Reproduce exactly the span of lines beginning at the one with "Click the 'Рекламные инструменты' menu label" and ending at the last line of the data below, omitting pictures.

== RECORDS SHOWN ==

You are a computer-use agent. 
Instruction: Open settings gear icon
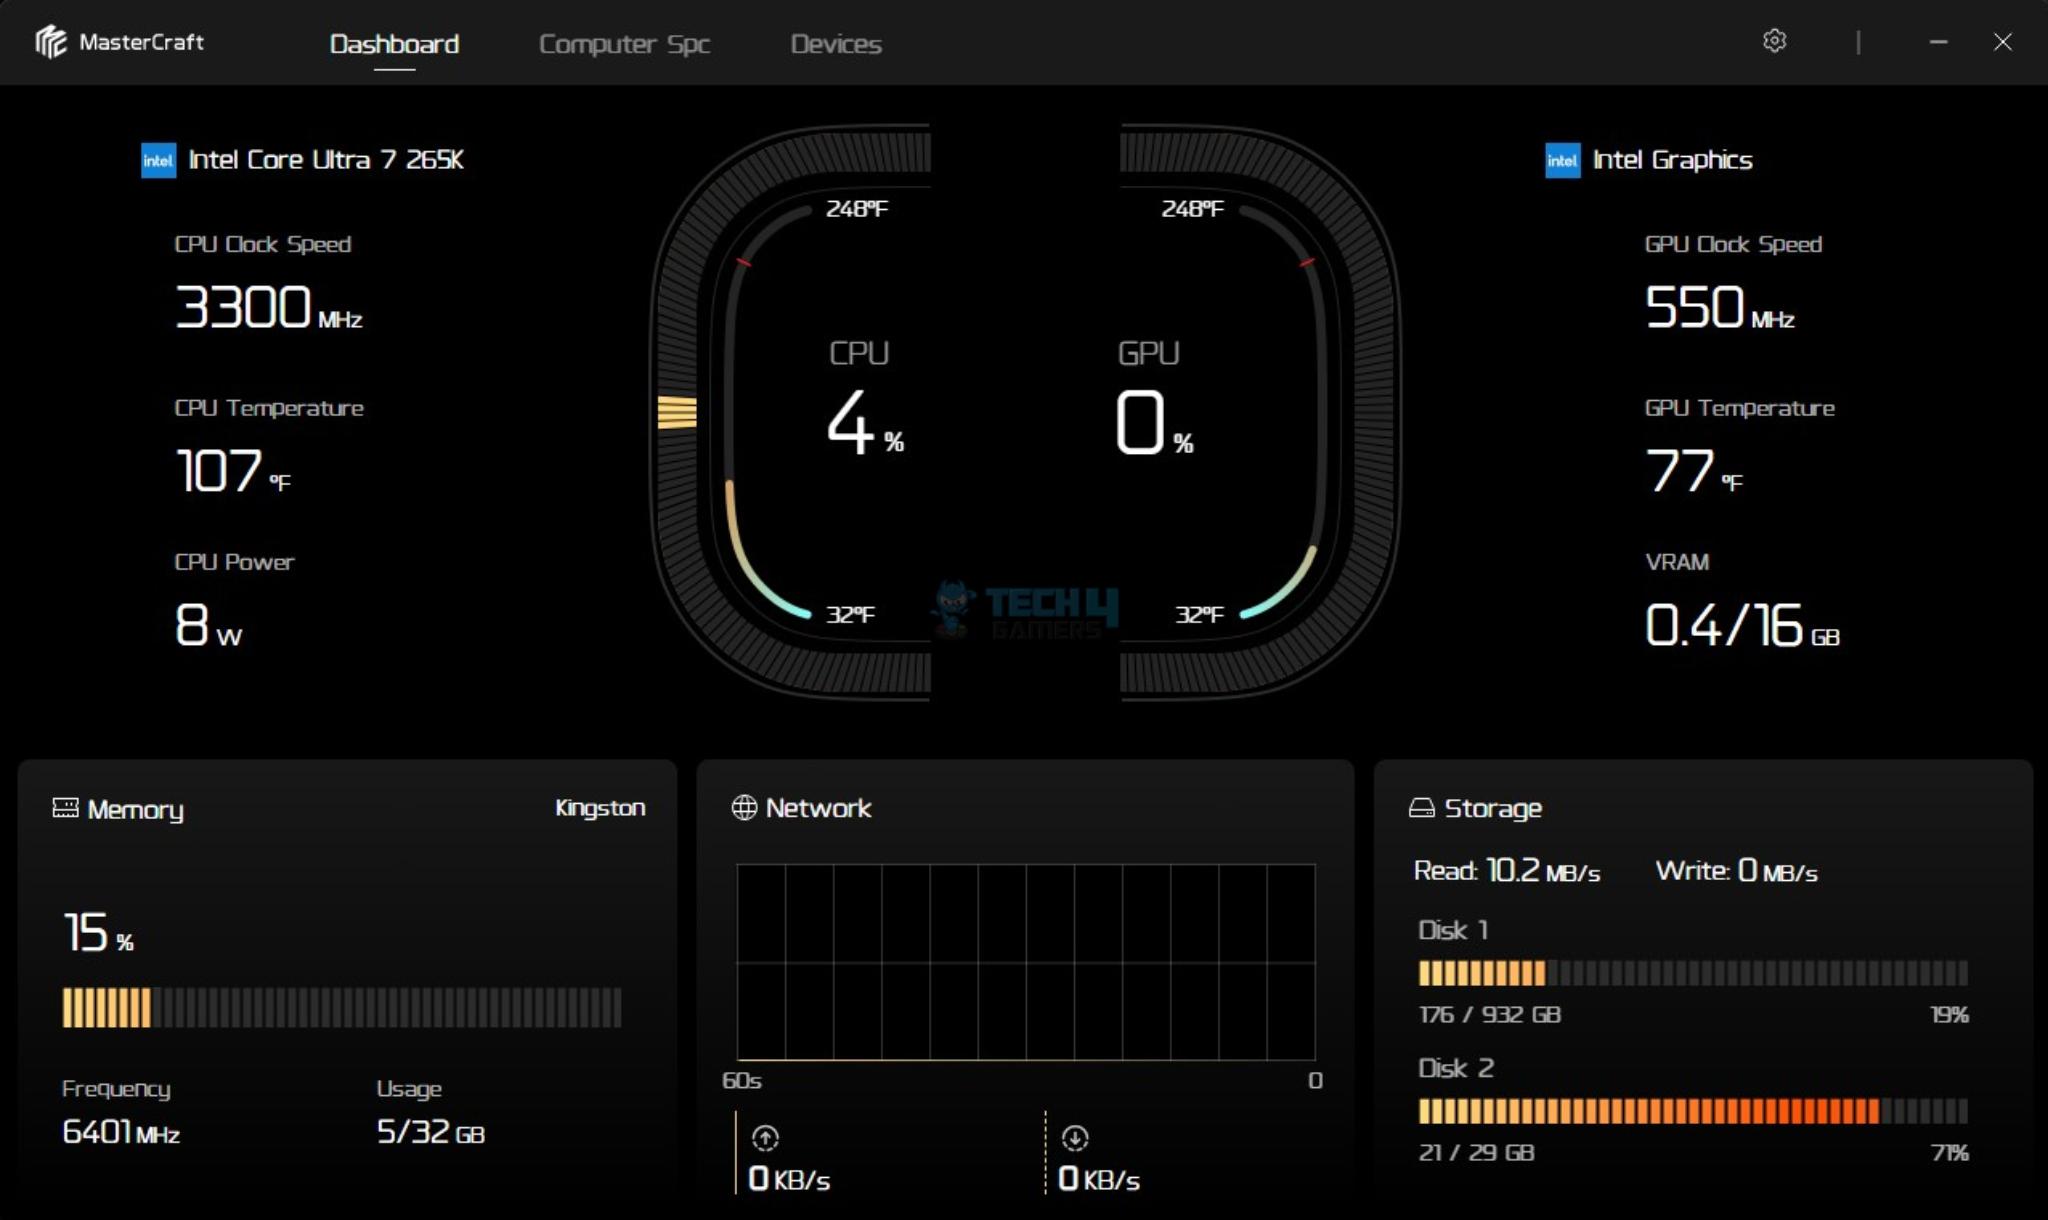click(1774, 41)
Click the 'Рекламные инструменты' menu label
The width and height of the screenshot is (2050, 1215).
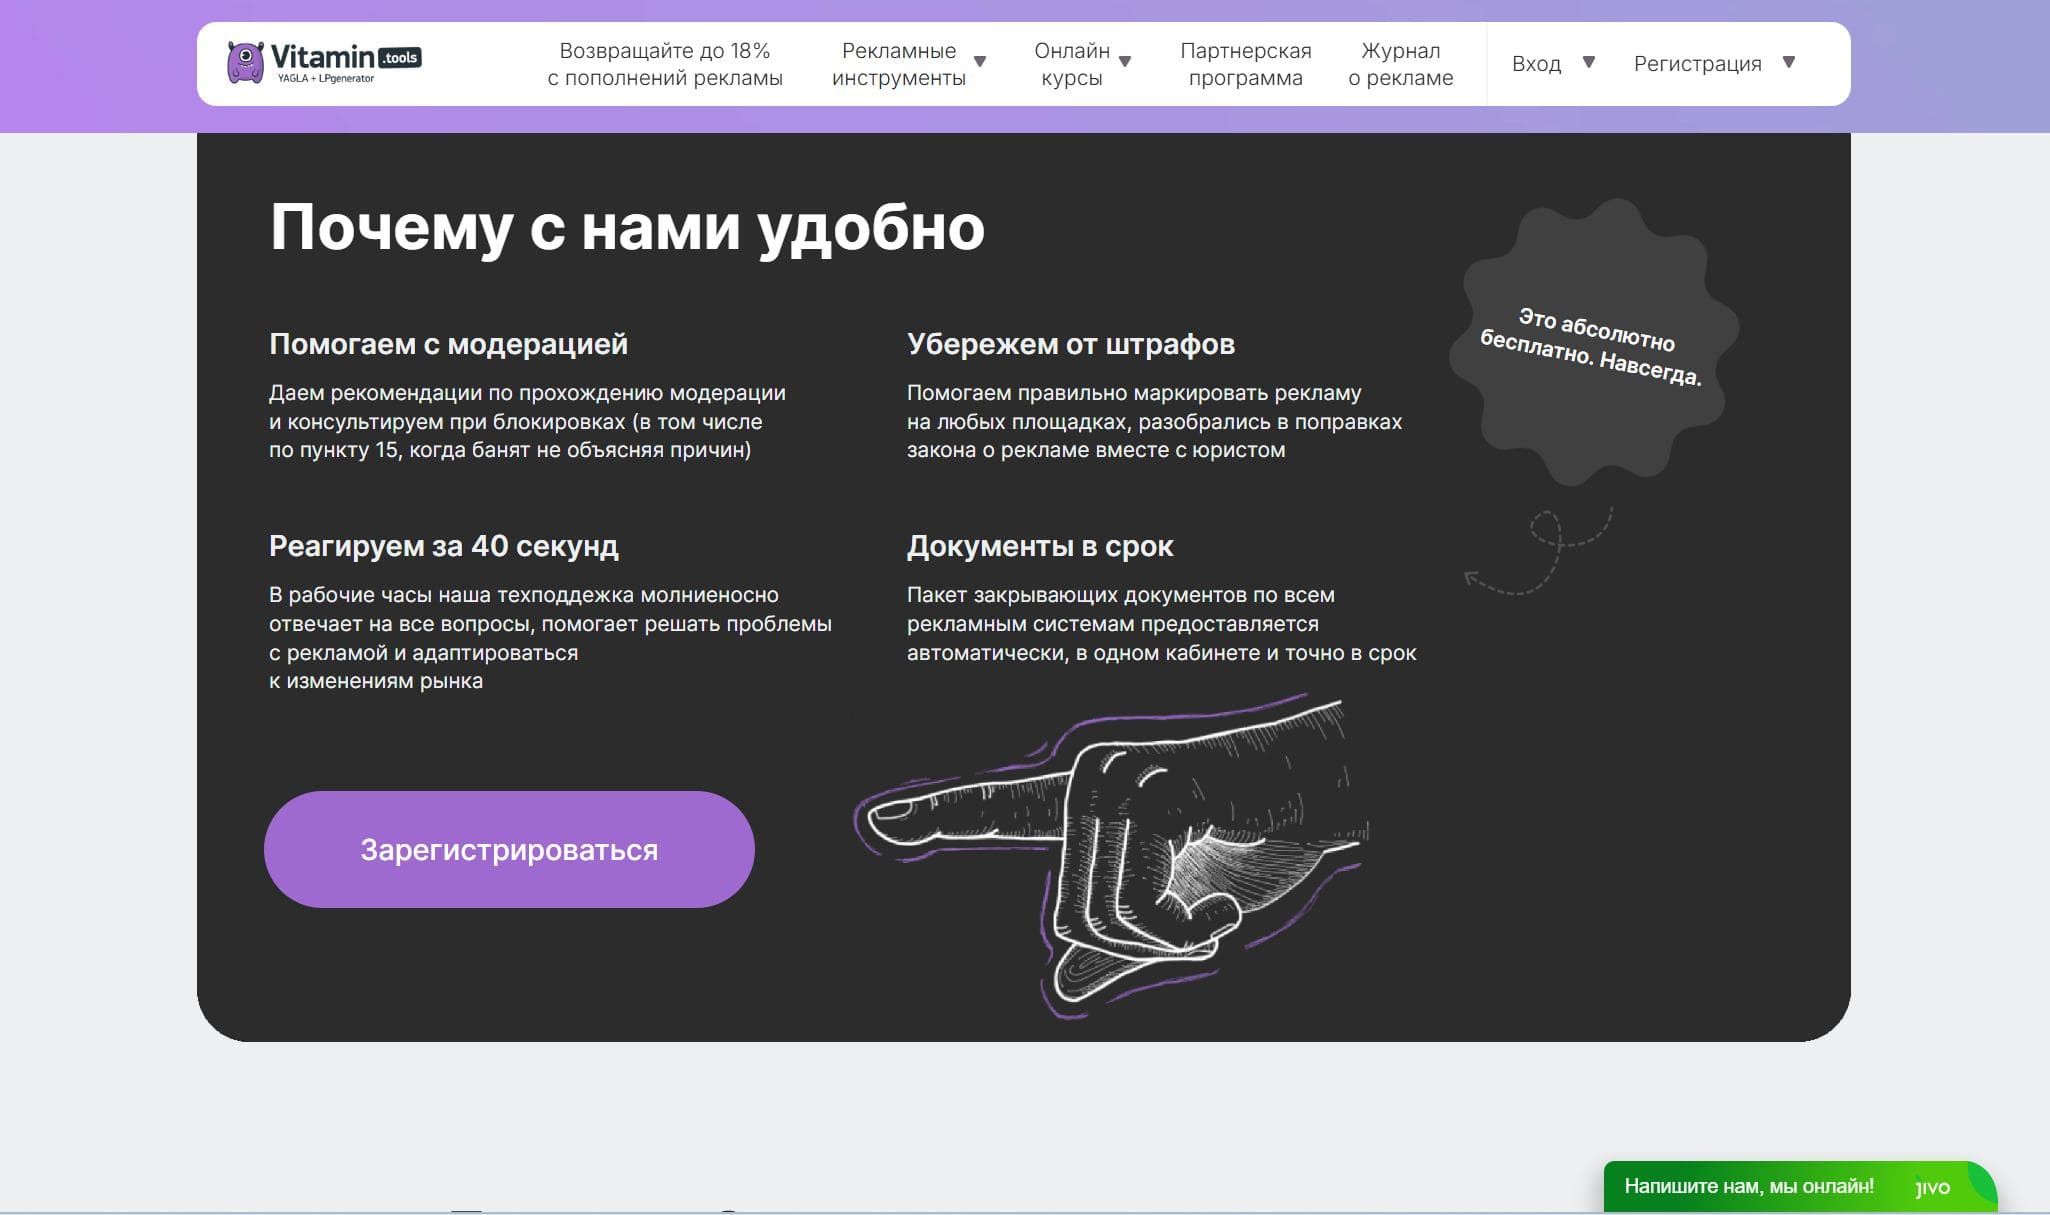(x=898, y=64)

===

= SOLVED PROBLEM =
Click the 'Рекламные инструменты' menu label
The width and height of the screenshot is (2050, 1215).
(x=898, y=64)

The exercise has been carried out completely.